Controller area networks, or CAN, were originally designed to work with microcontrollers within a vehicle. The CAN palette provides the ability to send a message, receive a message, enumerate your network, and get the current status. Sending and receiving messages is based on the Message ID you select. Multiple IDs can be sent across the same network and recipients will listen for their desired ID. The enumerate VI is a lot like a handshake. Devices respond to the enumerate message to say they are listening to the network. You should use the Get Status VI to monitor the health of your network. This will report the number of errors, what percentage of the bus is currently being used, and how many times you have filled your buffer. This information can help you determine if you are overloading the CAN bus. Doing this may cause your robot to respond slowly or in unexpected manners.

 

Camera

You can use the Camera VIs to configure the Axis camera properties, acquire images directly on the roboRIO, or to retrieve images from the roboRIO in your Dashboard project. The camera VIs deal exclusively with image acquisition and setup. Explore the FIRST Vision palette and the Image Processing tutorial to learn more about the available image processing functionality.

 

 

Utilities

Use the Utility VIs to return information about the roboRIO such as the version of the FPGA, the status of LEDs and switches.

 

 

In previous years, Watchdog VIs were used to control the user watchdog if you chose to enable it. This was used to disable the PWM relay and solenoid outputs if the Feed Watchdog VI did not receive an input within a specified amount of time. If the watchdog timed out all of the motors and actuators were immediately disabled on the robot. See this Safety Configuration tutorial for additional information about the current safety configuration.

 

Power

The Power VIs are used to interface with your power rail, Pneumatics Control Module (PCM), Power Distribution Panel (PDP), and to enable outputs.

 

 

You can monitor the faults and disable specific power rails using these VIs.  You can also determine    the current voltage, current, and faults reported by the PCM. The PDP will tell you its current Energy, Current, and Voltage usage. Your robot has the ability to disable outputs in case of an error condition. This acts like a fuse. It immediately kills all outputs until you tell it to enable the outputs again.
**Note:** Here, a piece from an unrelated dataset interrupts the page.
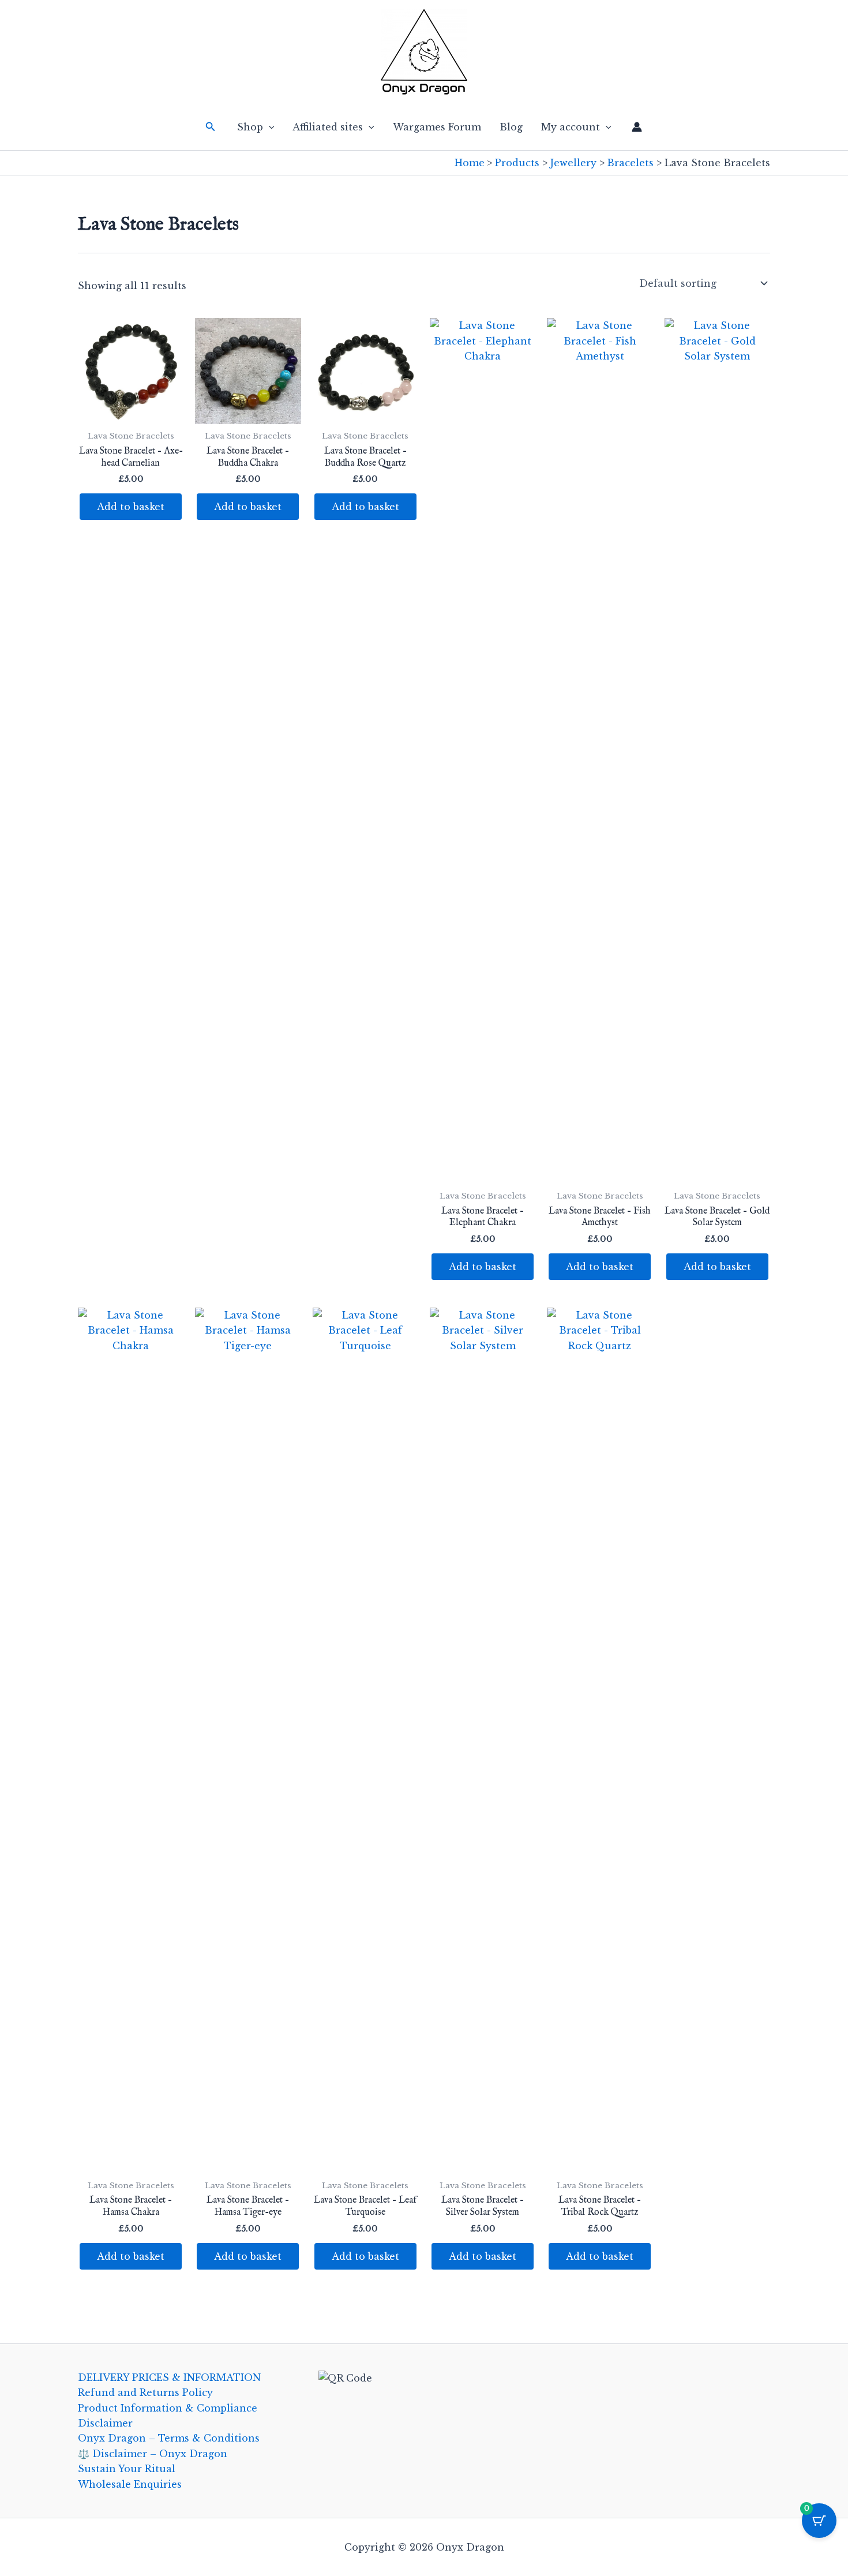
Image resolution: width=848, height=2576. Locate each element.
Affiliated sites (327, 127)
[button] (210, 126)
This gives you the ability to clean up after the error before enabling the outputs so you do not damage your robot.

 

RefNum Registry VIs

These VIs exist in many of the palettes discussed above and allow you to store references to specific motors or sensors to be used in other locations in your code. When you create the reference, you can store it in the registry using the Registry Set VI for the reference type. You can then get that reference back in other parts of your code by using the Registry Get VI. Don’t forget to close all the references in the registry when you’re stopping the robot code!

 

 

Conclusion

This concludes the FRC Robotics Library overview. You now know what tools are available to you and have a high level view of how they can be used to build a better robot! Please refer to the FRC LabVIEW Quick Start Guide page for more detailed information regarding the contents of the WPI Robotics Library.